I remember the first time he told me, “I hate you.” That was over a year ago now, but it feels more like a lifetime ago. Now I’m used to it. At least that’s what I tell myself.
I had a second child a few months ago, and as he grew into those cute baby phases my heart hurt. Not because I loved him with that love only a mother with a newborn can truly understand, but because the feelings of love came so easily for him and yet not so easily for his older brother. To even think those thoughts overwhelmed me with grief and guilt. Mothers aren’t supposed to have favorites.Being intentional to cultivate love for my boy...there are no easy answers or simple solutions. Click To Tweet
But love isn’t a feeling. Love is a choice.
As we neared the New Year, I felt God impressing these words on my mom-heart:
Cultivate love for that little one whose words and actions hurt, grieve and exhaust you. Cultivate love for your firstborn baby-no-longer. Cultivate love, and the feelings will follow.
It was one of the resolutions with which I entered the new year.
Then two weeks into the year the resolution was tested as the days off blurred together, and I was stuck in the house with both of the boys, day-in-day-out, no breaks.
I want to tell you it was a wonderful time of cultivating love over hot chocolate, movies, snowmen, baking cookies and all those glittery craft projects that are supposed to encompass what it means to have the perfect snow day.
But that’s not how it went. I saw red more moments than I care to admit. I lost my temper. I was overwhelmed. I didn’t cope well. We did go sledding and we did drink hot chocolate and we did cuddle. So I tried – but cultivating love didn’t come easy, and those feelings only stayed for fleeting moments.
And tonight you would have seen me with a baby on one hip pointing to the boy, yelling, “GO TO YOUR ROOM AND GET IN BED!” because I had just about had it with love and life and everything in between.
Cultivate love … fail.
I almost gave up writing this post, because this place I’m in is two-steps-forward-four-steps-back and all kinds of messy. But that’s what “Middle Places” is all about.
Arduous, unending work, great sacrifice … an apt depiction of what it means to cultivate love for a difficult, special-needs child.
I’m in the middle place between the decision to cultivate love and being able to see the fruits of those efforts. I’m only beginning to get on my knees and get my hands dirty. To weed out my own grief and resentment and plant seeds of kindness and patience. To keep pouring out love from what feels like an empty vessel and have faith that God will multiply it. To be able to tell him every time I hug and kiss him, every time I coach him through a meltdown, every time I remain calm when he lashes out instead of yelling back, every time I hold him when he falls apart —
Tears make kaleidoscopes in your eyes
And hurt, I know you’re hurting, but so am I
And love, if your wings are broken
Borrow mine so yours can open too
‘Cause I’m gonna stand by you
Even if we’re breaking down, we can find a way to break through
Even if we can’t find heaven, I’ll walk through hell with you
Love, you’re not alone, ’cause I’m gonna stand by you
Rachel Platten – Stand By You Lyrics
This is what it means to be in the middle of cultivating love.

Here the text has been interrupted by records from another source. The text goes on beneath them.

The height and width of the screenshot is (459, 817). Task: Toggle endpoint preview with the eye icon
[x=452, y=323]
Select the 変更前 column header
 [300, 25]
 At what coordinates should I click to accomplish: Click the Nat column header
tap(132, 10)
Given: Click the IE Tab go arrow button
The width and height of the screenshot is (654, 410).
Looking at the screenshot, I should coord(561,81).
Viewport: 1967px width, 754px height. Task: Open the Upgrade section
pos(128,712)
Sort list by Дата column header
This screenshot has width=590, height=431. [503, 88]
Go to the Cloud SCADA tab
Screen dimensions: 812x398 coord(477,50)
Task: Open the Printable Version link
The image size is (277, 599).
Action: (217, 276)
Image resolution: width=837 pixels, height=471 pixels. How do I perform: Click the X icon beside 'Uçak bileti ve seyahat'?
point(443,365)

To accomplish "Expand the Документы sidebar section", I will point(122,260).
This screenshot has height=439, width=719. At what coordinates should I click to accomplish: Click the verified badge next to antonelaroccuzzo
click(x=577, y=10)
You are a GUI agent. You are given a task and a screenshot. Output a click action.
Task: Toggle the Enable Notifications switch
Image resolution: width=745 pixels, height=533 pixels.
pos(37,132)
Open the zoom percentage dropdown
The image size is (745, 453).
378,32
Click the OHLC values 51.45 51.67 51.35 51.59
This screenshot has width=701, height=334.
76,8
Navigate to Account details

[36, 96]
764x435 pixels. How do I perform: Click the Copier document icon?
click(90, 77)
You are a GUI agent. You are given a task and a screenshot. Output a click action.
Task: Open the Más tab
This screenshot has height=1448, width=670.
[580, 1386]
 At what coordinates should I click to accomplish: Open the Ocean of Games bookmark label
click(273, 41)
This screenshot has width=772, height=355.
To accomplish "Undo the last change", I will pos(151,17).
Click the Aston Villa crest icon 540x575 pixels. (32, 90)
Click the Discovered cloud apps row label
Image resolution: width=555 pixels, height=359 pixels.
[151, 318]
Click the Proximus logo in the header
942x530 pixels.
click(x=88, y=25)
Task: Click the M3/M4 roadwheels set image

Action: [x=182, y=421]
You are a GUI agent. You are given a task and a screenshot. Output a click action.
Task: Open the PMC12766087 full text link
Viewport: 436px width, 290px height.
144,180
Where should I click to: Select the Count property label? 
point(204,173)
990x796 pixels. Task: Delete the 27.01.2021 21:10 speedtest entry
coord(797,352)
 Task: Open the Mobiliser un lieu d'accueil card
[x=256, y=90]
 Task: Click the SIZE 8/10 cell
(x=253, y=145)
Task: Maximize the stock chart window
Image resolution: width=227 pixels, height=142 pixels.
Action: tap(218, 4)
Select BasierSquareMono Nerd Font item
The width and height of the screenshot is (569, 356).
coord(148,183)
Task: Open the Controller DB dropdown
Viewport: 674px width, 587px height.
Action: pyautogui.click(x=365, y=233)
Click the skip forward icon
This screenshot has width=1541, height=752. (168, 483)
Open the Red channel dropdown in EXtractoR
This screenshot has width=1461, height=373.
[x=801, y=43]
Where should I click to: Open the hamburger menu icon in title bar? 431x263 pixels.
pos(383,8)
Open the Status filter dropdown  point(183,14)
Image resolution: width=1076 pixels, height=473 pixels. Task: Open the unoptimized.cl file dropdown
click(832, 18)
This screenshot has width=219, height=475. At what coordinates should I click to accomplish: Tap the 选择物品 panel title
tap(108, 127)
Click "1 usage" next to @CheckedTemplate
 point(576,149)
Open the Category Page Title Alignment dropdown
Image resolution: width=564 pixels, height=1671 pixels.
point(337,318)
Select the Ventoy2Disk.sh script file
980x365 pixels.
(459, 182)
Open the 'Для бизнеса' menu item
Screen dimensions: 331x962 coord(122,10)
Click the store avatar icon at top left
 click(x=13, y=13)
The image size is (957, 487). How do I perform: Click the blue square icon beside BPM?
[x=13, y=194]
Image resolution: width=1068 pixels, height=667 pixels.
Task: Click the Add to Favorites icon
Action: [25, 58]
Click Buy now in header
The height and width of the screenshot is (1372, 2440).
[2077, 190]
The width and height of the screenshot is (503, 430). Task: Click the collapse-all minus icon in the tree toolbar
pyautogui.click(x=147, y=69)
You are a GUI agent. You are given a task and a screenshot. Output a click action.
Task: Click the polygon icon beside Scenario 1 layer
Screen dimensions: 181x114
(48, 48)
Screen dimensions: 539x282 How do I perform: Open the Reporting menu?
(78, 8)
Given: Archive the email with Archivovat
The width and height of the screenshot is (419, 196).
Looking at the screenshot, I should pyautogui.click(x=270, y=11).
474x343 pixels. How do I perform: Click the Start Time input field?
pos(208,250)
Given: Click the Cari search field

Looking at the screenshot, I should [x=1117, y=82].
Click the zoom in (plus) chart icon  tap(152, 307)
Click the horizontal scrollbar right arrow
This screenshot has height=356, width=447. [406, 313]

I don’t know who you are working on loving, but I know there’s at least one person in your life who makes you work a little bit harder. Sometimes loving looks a little bit more like walking through hell than finding heaven. Stand in that place and find ways – even if they are small – to cultivate love in the middle, in the mess.
Because, at the risk of sounding trite, that’s what He did for us. That’s what He does for us, every single day. He is the ultimate source of unending, unconditional love. He walked through hell for us. He stands by us through it all.
Dig deep. Cultivate love. Even if you can’t find heaven, this side of heaven.
Aprille Donaldson is a twenty-something stay-at-home mom of two beautiful children and the wife and caregiver for a combat veteran. She blogs at Beautiful In His Time her personal chronicle of finding God’s beauty in the messy places of her life – her marriage, her mothering and her faith. You can find her on Facebook, Twitter, Pinterest, Google Plus, and Instagram.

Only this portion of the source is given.